1月18日(日)コモンズフェスタ2015「反孤立へのレッスン~「加害者家族」をめぐる朗読とトーク」を開催致しました。これは、昨年9月に行いました寺子屋トーク「仏教と当事者研究」の1部であった「加害者家族の朗読劇」の続きを企画したものです。

犯罪が年々増す中で、被害者家族はマスコミの取材による二次被害で心の傷が癒える間もありませんが、あまり前面には出ない加害者家族も、実は凄惨な生活を強いられております。罪の悲しみや苦しみは、加害と被害の区別を越えて生み出されており、2010年に出版された『加害者家族』(鈴木伸元著・幻冬舎)は、相互にもたらされる悲苦を浮き彫りにした一冊です。今回、同書の朗読を通じて当事者が抱く苦しみへの焦点を当てていきました。

上演は前回と同様、劇団満月動物園さんに行っていただきました。暗い場内で、役者の方々と中央にのみスポットライトが当たり、淡々と朗読をしていくというものです。本の内容は、衝撃的な事実ばかりで、ひとり目で本を読んでいくこととは、また違った印象を残していきました。

朗読に引き続いて、トークセッションを開催致しました。ゲストは、戒田竜治さん(満月動物園作家・演出)、河上由佳さん(満月動物園俳優)、泉 寛介さん(baghdad cafe’)、相内唯史さん(映像・満月動物園プロデューサー)。
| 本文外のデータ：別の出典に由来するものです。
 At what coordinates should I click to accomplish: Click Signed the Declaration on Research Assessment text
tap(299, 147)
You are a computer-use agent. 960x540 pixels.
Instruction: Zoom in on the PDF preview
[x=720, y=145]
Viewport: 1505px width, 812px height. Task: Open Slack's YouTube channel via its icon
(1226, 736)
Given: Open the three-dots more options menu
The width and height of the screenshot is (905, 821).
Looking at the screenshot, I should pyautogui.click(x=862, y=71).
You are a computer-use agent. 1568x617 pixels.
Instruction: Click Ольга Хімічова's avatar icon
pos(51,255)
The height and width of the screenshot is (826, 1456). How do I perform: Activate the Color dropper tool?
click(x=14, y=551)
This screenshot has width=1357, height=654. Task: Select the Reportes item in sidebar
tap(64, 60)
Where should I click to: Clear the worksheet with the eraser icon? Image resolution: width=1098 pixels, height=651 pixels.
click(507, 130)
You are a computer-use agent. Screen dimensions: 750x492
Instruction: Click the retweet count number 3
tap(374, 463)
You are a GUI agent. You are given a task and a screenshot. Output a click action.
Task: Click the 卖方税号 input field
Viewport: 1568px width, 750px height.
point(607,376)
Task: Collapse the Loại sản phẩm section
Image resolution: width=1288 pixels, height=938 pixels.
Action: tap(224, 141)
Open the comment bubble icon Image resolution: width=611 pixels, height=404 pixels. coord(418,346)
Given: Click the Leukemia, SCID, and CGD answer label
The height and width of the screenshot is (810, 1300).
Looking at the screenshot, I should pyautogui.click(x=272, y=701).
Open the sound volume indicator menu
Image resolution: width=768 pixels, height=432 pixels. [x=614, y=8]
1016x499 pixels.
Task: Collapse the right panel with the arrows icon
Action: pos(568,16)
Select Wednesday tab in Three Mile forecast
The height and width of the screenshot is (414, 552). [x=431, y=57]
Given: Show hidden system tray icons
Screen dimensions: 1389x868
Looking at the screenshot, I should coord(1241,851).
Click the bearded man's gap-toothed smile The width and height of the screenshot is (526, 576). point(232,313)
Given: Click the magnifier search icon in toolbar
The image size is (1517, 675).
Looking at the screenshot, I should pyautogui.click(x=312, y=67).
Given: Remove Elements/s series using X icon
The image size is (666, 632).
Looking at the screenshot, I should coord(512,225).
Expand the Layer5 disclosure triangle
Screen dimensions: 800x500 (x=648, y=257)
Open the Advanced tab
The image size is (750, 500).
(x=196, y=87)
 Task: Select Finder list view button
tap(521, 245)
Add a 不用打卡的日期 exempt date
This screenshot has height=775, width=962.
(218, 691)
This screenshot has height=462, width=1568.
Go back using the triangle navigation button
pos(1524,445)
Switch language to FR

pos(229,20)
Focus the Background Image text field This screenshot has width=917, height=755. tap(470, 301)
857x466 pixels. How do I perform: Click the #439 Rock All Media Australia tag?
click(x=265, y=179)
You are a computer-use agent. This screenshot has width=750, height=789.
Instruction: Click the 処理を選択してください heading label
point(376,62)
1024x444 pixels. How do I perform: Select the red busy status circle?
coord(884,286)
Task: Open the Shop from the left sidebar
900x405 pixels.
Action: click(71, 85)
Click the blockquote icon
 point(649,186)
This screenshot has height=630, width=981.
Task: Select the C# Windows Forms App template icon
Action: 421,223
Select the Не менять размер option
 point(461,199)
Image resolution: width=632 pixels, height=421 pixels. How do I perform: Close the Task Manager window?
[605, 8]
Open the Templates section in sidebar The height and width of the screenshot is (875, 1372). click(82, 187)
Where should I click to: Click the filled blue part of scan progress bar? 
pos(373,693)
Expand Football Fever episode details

聞き手は山口洋典(浄土宗應典院主幹)の5名で、行き場のない物語、現実に向き合っていただき、『加害者家族』へ触れていただきました。

今回満月動物園さんは、できるだけ過度な演出を控え、事実を羅列し偏らない見せ方にこだわり、観る側の想像の幅が広がるように、こだわって作り上げて下さいました。その演出家である戒田さんから「加害者家族に向けられる、匿名の悪意がなくなるだけで楽になれる方がいる。事実として、知ってほしかった。」と、この上演に対する思いをお話いただきました。
他の皆さまからは、「加害者家族」という社会課題に対しての意見や、演劇としての作品に対する感想が語られ、表現者であるゲストの方たちからの、またひとつ違った見え方をお話していただきました。扱うことが難しいテーマであるだけに、丁寧に、深く考察を進めていただきました。

最後は、山口主幹より「受け入れられなくても、受け入れなければいけないことがある。認めていくプロセスが大切であるし、生きることに向き合い、互いに何をしていったらよいか、ともに考えられれば。」という投げかけのもと、閉幕となりました。